Background: The objective of this prospective study was to assess the prevalence of anxiety and depression disorders and their association with quality of life (QoL), clinical parameters and survival in patients with pulmonary hypertension (PH).
Methods: We prospectively assessed 158 patients invasively diagnosed with pulmonary arterial hypertension (n = 138) and inoperable chronic thromboembolic PH (n = 20) by clinical measures including quality of life (QoL, SF-36 questionnaire), cardiopulmonary exercise testing and six minute walking distance and by questionnaires for depression (PHQ-9) and anxiety (GAD-7). According to the results of the clinical examination and the questionnaires for mental disorders (MD) patients were classified into two groups, 1) with moderate to severe MD (n = 36, 22,8%), and 2) with mild or no MD (n = 122). Patients were followed for a median of 2.7 years. Investigators of QoL, SF-36 were blinded to the clinical data.

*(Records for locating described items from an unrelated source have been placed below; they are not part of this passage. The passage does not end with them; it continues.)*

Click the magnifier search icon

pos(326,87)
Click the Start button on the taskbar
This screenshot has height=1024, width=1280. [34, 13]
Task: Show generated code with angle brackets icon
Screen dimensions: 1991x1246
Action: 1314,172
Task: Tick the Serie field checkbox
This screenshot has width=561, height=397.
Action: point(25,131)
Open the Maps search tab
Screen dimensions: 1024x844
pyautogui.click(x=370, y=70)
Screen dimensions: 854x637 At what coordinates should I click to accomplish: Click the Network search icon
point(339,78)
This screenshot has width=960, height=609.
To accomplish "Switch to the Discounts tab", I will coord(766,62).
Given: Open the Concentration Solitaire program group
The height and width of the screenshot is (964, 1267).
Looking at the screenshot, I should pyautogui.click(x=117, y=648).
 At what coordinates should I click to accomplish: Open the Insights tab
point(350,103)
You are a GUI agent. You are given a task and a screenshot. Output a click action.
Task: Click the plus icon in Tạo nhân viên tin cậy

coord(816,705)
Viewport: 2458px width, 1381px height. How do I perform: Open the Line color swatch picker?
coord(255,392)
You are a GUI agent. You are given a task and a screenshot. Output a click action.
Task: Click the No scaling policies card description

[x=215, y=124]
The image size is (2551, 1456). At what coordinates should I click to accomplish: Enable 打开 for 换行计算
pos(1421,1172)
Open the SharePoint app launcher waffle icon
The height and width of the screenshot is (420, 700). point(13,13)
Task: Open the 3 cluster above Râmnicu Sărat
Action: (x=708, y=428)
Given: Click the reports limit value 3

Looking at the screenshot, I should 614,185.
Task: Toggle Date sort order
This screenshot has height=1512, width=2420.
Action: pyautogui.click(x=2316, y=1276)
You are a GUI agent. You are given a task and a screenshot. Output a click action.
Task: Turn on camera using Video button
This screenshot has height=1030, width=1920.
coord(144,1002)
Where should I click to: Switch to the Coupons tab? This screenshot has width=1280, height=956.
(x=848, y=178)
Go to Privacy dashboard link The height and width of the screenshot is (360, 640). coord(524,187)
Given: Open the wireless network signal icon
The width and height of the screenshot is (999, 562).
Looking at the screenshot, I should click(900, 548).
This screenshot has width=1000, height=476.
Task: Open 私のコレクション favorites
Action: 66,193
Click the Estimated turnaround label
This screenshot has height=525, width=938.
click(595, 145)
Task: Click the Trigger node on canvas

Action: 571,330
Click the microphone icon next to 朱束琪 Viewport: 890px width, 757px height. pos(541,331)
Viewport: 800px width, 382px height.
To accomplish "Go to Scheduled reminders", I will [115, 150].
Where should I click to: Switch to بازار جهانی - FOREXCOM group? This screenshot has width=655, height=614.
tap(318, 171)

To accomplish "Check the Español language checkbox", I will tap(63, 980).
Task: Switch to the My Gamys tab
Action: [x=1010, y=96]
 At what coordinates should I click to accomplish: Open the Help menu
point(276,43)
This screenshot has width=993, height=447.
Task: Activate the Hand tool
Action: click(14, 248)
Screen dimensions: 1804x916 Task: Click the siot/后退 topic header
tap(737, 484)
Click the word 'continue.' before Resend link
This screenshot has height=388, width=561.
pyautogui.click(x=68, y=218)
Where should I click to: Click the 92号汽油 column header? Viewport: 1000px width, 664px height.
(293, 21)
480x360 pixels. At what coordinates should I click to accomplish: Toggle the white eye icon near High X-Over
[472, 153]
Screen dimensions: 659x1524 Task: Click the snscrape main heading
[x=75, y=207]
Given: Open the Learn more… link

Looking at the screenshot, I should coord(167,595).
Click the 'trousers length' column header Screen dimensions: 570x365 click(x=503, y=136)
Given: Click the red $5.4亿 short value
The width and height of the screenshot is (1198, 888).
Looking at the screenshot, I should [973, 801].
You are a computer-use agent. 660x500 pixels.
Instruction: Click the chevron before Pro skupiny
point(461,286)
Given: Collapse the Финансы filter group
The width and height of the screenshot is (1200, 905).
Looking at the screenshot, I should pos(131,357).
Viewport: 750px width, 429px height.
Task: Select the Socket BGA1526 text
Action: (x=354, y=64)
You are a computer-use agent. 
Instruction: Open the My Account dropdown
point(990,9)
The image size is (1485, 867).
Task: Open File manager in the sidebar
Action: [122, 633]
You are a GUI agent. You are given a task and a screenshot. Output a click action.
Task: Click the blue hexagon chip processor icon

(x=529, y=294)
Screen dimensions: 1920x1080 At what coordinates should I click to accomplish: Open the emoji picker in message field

Results: At baseline the 2 groups did not differ in their severity of PH or exercise capacity. Patients with moderate to severe MD (group 1) had a significantly lower QoL shown in all subscales of SF-36 (p < 0.002). QoL impairment significantly correlated with the severity of depression (p < 0.001) and anxiety (p < 0.05). During follow-up period 32 patients died and 3 were lost to follow-up. There was no significant difference between groups regarding survival. Only 8% of the patients with MD received psychopharmacological treatment.
Conclusion: Anxiety and depression were frequently diagnosed in our patients and significantly correlated with quality of life, but not with long term survival. Further prospective studies are needed to confirm the results.